Correctness¶
Epsio guarantees eventual consistency, ensuring that every query result in an Epsio view table is always accurate up to a specific point in time.
This means the view reflects a consistent snapshot of the database, such that there was a specific moment when running the same query directly against the database would have
returned the exact same result. Changes are applied to the view in a way that preserves transactional integrity, avoiding any intermediate or partial states.
This ensures the data in the view aligns with the logical state of the database at a particular point in its history.
For example, consider an employees
table, and a view defined to count the number of employees:
Let's say we add Alice and John to the employees table within the same transaction; Epsio guarantees that the view will never show an intermediate count (e.g., 1). The view will only update to reflect the final consistent state, ensuring correctness and avoiding partial or inaccurate results.
Forwarding¶
The CDC Forwarder outputs change data capture (CDC) from multiple tables into a single, unified stream consumed by the Execution Engine. This stream also includes "Transaction End" messages, ensuring that Epsio views remain consistent across tables.
This approach contrasts with other streaming engines that rely on a Debezium + Kafka setup, where each table is replicated into its own topic. In such setups, a view may be transactionally correct for a single table, but joining two tables can produce inconsistent results, as they are consumed independently.

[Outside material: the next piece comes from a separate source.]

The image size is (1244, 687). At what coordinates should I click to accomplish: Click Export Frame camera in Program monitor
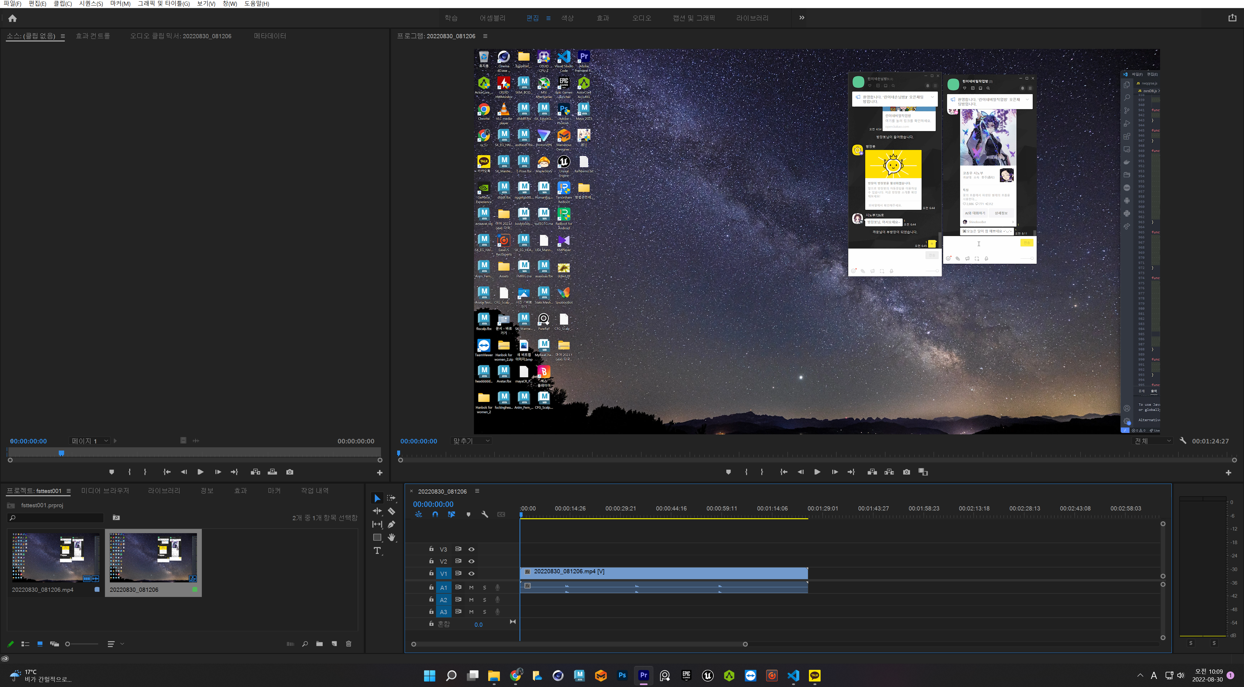(x=906, y=472)
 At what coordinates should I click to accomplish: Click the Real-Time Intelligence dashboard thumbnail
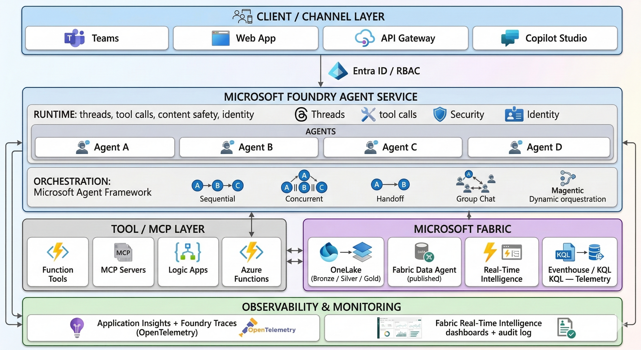399,328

Epsio's CDC Forwarder eliminates this issue by guaranteeing transactional correctness across all tables, ensuring accurate and reliable results in every scenario.
Sinking¶
The view's sink guarantees that no intermediate data is shown in the result table. This is true for both the Population Phase and the Running Phase.
During the initial Population Phase, Epsio first processes all changes in the view. Once finished processing, the Sink consolidates all changes and writes them to a temporary table in parallel transactions. Upon finishing, the view will change the temporary table's name to the correct name in a single transaction, thus ensuring there is never a time with partial results.
If a results table already exists during the population phase, the Sink will read the current state of the result table, and only apply the necessary changes (removing any extraneous rows and adding any rows needed). It will do this in a single transaction to ensure correctness.
During the Running Phase, the Sink consolidates all changes per transaction (or batch of transactions). Once a transaction (or batch of transactions) finishes, the Sink will write all data to the result table in a single transaction, ensuring no intermediate results are seen.